Source material:
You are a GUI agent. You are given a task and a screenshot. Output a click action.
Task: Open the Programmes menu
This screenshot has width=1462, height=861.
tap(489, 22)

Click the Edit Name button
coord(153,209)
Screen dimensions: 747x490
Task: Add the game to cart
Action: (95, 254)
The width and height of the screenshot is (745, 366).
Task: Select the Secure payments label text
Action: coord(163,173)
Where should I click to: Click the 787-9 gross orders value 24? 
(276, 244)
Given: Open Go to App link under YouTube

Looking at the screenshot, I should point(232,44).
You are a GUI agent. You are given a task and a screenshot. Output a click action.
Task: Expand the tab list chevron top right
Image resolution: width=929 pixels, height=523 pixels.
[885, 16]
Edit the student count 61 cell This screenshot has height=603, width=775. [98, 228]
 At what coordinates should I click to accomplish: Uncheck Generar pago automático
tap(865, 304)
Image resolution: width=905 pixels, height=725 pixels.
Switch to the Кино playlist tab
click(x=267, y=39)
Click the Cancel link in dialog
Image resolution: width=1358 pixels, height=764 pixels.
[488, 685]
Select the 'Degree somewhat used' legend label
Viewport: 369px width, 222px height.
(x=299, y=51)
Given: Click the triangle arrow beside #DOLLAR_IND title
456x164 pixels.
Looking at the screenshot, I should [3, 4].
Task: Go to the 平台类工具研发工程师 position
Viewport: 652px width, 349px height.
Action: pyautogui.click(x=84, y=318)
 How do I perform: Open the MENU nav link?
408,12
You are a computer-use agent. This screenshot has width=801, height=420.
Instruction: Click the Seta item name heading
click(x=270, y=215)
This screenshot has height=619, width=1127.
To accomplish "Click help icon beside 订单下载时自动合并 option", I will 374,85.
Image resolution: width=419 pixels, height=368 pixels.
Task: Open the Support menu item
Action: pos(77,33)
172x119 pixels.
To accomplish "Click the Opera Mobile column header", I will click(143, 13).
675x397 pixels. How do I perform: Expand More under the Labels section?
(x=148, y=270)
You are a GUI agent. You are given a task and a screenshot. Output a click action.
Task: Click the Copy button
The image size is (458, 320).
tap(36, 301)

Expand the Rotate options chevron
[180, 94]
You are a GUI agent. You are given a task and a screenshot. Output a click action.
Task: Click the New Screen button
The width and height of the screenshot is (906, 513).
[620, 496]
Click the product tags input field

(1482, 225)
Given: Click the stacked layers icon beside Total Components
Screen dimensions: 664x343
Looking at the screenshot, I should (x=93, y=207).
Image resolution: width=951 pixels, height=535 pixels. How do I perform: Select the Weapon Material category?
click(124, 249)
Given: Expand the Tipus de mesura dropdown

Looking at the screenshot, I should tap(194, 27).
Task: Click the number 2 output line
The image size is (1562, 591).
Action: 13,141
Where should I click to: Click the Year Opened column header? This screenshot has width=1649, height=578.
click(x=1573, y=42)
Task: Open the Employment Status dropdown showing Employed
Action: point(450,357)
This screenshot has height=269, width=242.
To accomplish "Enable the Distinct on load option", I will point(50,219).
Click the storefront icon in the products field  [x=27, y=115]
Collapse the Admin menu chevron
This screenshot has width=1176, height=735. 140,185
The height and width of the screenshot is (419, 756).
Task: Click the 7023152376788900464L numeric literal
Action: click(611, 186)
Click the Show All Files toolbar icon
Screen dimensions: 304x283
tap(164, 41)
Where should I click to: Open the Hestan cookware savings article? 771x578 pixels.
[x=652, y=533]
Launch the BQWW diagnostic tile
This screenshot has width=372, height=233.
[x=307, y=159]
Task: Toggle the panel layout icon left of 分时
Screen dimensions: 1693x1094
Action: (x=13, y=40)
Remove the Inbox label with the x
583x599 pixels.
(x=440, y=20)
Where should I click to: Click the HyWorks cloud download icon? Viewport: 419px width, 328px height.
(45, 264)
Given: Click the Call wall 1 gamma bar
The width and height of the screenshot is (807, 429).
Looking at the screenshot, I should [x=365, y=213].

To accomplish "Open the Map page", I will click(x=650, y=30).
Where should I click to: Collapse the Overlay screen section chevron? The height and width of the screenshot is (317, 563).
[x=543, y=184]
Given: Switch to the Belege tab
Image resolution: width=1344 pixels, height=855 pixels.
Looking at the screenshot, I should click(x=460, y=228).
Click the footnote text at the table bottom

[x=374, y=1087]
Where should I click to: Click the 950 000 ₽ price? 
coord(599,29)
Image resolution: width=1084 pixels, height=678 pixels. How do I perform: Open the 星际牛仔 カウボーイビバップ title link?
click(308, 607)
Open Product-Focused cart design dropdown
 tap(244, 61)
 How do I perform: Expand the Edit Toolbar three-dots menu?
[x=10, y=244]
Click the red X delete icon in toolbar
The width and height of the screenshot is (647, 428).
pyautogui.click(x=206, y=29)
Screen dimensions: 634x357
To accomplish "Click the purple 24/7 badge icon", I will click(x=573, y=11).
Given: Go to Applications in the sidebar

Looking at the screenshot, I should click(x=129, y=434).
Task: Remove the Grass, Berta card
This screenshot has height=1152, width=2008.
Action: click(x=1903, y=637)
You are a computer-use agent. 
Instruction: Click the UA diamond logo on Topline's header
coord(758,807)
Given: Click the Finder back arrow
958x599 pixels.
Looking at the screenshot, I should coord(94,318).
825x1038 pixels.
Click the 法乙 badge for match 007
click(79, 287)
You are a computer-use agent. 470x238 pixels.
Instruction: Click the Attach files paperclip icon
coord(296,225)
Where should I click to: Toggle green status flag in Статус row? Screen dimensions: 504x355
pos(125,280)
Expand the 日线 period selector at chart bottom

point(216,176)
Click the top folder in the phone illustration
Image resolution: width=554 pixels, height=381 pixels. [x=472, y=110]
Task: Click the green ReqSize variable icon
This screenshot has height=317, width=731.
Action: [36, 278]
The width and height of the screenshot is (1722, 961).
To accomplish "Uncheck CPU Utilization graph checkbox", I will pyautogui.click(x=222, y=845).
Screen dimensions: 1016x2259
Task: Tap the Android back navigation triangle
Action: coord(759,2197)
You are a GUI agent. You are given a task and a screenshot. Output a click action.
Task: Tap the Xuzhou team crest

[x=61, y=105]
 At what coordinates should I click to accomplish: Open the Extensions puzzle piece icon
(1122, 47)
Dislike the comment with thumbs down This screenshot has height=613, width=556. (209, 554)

Your objective:
Reproduce, unchanged, the part of the records that opens with the line containing "Where should I click to: Click the 950" and closes with the line containing "Image resolution: width=554", including both of those lines.

Solved exercise:
Where should I click to: Click the 950 000 ₽ price? 
coord(599,29)
Image resolution: width=1084 pixels, height=678 pixels. How do I perform: Open the 星际牛仔 カウボーイビバップ title link?
click(308, 607)
Open Product-Focused cart design dropdown
 tap(244, 61)
 How do I perform: Expand the Edit Toolbar three-dots menu?
[x=10, y=244]
Click the red X delete icon in toolbar
The width and height of the screenshot is (647, 428).
pyautogui.click(x=206, y=29)
Screen dimensions: 634x357
To accomplish "Click the purple 24/7 badge icon", I will click(x=573, y=11).
Given: Go to Applications in the sidebar

Looking at the screenshot, I should click(x=129, y=434).
Task: Remove the Grass, Berta card
This screenshot has height=1152, width=2008.
Action: click(x=1903, y=637)
You are a computer-use agent. 
Instruction: Click the UA diamond logo on Topline's header
coord(758,807)
Given: Click the Finder back arrow
958x599 pixels.
Looking at the screenshot, I should coord(94,318).
825x1038 pixels.
Click the 法乙 badge for match 007
click(79, 287)
You are a computer-use agent. 470x238 pixels.
Instruction: Click the Attach files paperclip icon
coord(296,225)
Where should I click to: Toggle green status flag in Статус row? Screen dimensions: 504x355
pos(125,280)
Expand the 日线 period selector at chart bottom

point(216,176)
Click the top folder in the phone illustration
Image resolution: width=554 pixels, height=381 pixels. [x=472, y=110]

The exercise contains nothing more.